Au-delà de la performance sportive, quelle valeur essentielle souhaitez-vous transmettre aux jeunes filles marocaines ?
La conviction profonde qu’elles sont capables. Capables de rêver grand.
Capables de se relever après un échec. Capables de prendre leur place sans s’excuser d’exister.
On apprend parfois aux filles à se limiter. Moi, je veux leur dire l’inverse : vos ambitions sont légitimes. Votre voix compte. Votre persévérance fera la différence. Si je devais résumer en un mot, ce serait la résilience — cette capacité à transformer les obstacles en tremplins.
En tant que mère et grand-mère, que représente pour vous l’idée de laisser une trace ?
Laisser une trace ne signifie pas chercher la gloire. C’est transmettre des valeurs qui continuent de vivre à travers mes enfants et petits-enfants.
La force dans la douceur. Le courage dans l’adversité. La patience dans l’attente. Si un jour, face à une difficulté, ils se disent : «Elle aurait tenu bon», alors ma trace sera là.
Quel message adresseriez-vous aux femmes qui hésitent encore à oser leurs rêves ?
Il n’est jamais trop tard pour commencer.

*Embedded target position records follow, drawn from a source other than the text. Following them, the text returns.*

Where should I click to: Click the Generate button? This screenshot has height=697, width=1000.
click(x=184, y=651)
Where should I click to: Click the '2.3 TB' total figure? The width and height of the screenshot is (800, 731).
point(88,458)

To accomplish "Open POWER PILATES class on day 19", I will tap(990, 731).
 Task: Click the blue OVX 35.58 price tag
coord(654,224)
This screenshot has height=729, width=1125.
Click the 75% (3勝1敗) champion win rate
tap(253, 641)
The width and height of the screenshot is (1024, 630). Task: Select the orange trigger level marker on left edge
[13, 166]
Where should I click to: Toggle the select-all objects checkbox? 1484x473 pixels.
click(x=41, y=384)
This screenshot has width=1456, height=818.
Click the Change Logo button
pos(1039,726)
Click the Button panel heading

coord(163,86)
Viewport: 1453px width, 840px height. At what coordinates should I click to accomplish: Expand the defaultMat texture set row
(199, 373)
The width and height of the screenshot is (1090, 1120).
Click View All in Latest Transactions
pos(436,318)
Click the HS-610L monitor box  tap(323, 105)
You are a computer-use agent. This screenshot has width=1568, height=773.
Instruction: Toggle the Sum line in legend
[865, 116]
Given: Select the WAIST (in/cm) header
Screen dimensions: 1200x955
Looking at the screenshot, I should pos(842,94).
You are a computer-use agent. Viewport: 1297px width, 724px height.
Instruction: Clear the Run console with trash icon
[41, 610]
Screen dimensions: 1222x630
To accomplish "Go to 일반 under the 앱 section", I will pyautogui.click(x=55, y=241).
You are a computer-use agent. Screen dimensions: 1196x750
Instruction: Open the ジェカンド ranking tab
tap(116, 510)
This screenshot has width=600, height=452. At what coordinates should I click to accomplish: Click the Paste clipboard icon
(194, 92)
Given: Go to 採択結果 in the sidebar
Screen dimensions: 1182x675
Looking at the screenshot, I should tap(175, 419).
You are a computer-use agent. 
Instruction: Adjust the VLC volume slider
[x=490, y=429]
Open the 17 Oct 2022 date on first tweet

L’âge n’est pas une limite, c’est une richesse. N’attendez pas que tout soit parfait pour agir. Le courage ne vient pas avant le premier pas. Il vient avec le premier pas.
Vous avez le droit de rêver.
Vous avez le droit d’essayer.
Vous avez le droit d’échouer et de recommencer.
Parce qu’une trace peut être invisible, mais profondément enracinée dans la manière d’avancer.